■ REQUIRED WORK
Please reproduce the entries below, replacing each occurrence of "checkbox" with "check box" and leaving everything else unchanged.

(Data items)
═══

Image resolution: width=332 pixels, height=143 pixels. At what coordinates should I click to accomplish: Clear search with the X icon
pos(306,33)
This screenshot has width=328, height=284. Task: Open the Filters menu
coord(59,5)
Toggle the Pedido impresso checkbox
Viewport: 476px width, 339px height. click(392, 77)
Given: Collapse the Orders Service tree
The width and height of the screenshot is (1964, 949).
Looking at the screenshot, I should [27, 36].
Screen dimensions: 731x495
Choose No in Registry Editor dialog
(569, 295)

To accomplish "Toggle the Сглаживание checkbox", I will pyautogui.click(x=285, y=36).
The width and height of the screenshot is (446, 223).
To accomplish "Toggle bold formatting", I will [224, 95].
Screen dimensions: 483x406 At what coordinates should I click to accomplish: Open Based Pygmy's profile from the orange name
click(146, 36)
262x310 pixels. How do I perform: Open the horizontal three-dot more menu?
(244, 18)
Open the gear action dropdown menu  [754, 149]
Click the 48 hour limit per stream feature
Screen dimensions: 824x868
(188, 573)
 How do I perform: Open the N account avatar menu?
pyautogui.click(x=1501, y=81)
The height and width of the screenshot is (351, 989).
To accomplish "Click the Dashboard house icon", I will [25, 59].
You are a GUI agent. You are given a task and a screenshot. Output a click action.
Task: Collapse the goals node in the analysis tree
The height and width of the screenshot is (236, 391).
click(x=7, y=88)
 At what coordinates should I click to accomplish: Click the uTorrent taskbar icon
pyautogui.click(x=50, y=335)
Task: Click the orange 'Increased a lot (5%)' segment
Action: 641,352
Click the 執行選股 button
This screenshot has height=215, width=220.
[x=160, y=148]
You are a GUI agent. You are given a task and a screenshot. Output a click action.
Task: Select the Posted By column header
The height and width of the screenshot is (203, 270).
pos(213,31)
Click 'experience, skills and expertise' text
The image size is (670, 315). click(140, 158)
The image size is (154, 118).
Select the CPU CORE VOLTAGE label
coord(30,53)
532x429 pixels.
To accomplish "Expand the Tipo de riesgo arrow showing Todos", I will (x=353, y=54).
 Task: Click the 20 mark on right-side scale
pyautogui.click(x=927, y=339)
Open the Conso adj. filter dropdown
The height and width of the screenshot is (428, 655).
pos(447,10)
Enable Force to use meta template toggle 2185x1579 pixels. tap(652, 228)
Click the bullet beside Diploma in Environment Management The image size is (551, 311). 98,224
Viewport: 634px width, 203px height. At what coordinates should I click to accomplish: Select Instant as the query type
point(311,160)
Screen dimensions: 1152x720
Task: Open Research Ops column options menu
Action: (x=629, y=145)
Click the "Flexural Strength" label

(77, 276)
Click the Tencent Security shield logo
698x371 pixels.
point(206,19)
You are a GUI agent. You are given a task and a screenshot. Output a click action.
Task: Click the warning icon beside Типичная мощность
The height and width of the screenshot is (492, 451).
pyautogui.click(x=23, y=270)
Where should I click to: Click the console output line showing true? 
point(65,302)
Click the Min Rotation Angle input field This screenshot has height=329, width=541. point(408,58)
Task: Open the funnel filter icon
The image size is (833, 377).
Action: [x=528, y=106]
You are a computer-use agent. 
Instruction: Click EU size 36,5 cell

═══

■ CORRECT OUTPUT
Image resolution: width=332 pixels, height=143 pixels. At what coordinates should I click to accomplish: Clear search with the X icon
pos(306,33)
This screenshot has width=328, height=284. Task: Open the Filters menu
coord(59,5)
Toggle the Pedido impresso check box
Viewport: 476px width, 339px height. click(392, 77)
Given: Collapse the Orders Service tree
The width and height of the screenshot is (1964, 949).
Looking at the screenshot, I should [27, 36].
Screen dimensions: 731x495
Choose No in Registry Editor dialog
(569, 295)

To accomplish "Toggle the Сглаживание check box", I will pyautogui.click(x=285, y=36).
The width and height of the screenshot is (446, 223).
To accomplish "Toggle bold formatting", I will [224, 95].
Screen dimensions: 483x406 At what coordinates should I click to accomplish: Open Based Pygmy's profile from the orange name
click(146, 36)
262x310 pixels. How do I perform: Open the horizontal three-dot more menu?
(244, 18)
Open the gear action dropdown menu  [754, 149]
Click the 48 hour limit per stream feature
Screen dimensions: 824x868
(188, 573)
 How do I perform: Open the N account avatar menu?
pyautogui.click(x=1501, y=81)
The height and width of the screenshot is (351, 989).
To accomplish "Click the Dashboard house icon", I will [25, 59].
You are a GUI agent. You are given a task and a screenshot. Output a click action.
Task: Collapse the goals node in the analysis tree
The height and width of the screenshot is (236, 391).
click(x=7, y=88)
 At what coordinates should I click to accomplish: Click the uTorrent taskbar icon
pyautogui.click(x=50, y=335)
Task: Click the orange 'Increased a lot (5%)' segment
Action: 641,352
Click the 執行選股 button
This screenshot has height=215, width=220.
[x=160, y=148]
You are a GUI agent. You are given a task and a screenshot. Output a click action.
Task: Select the Posted By column header
The height and width of the screenshot is (203, 270).
pos(213,31)
Click 'experience, skills and expertise' text
The image size is (670, 315). click(140, 158)
The image size is (154, 118).
Select the CPU CORE VOLTAGE label
coord(30,53)
532x429 pixels.
To accomplish "Expand the Tipo de riesgo arrow showing Todos", I will (x=353, y=54).
 Task: Click the 20 mark on right-side scale
pyautogui.click(x=927, y=339)
Open the Conso adj. filter dropdown
The height and width of the screenshot is (428, 655).
pos(447,10)
Enable Force to use meta template toggle 2185x1579 pixels. tap(652, 228)
Click the bullet beside Diploma in Environment Management The image size is (551, 311). 98,224
Viewport: 634px width, 203px height. At what coordinates should I click to accomplish: Select Instant as the query type
point(311,160)
Screen dimensions: 1152x720
Task: Open Research Ops column options menu
Action: (x=629, y=145)
Click the "Flexural Strength" label

(77, 276)
Click the Tencent Security shield logo
698x371 pixels.
point(206,19)
You are a GUI agent. You are given a task and a screenshot. Output a click action.
Task: Click the warning icon beside Типичная мощность
The height and width of the screenshot is (492, 451).
pyautogui.click(x=23, y=270)
Where should I click to: Click the console output line showing true? 
point(65,302)
Click the Min Rotation Angle input field This screenshot has height=329, width=541. point(408,58)
Task: Open the funnel filter icon
The image size is (833, 377).
Action: [x=528, y=106]
You are a computer-use agent. 
Instruction: Click EU size 36,5 cell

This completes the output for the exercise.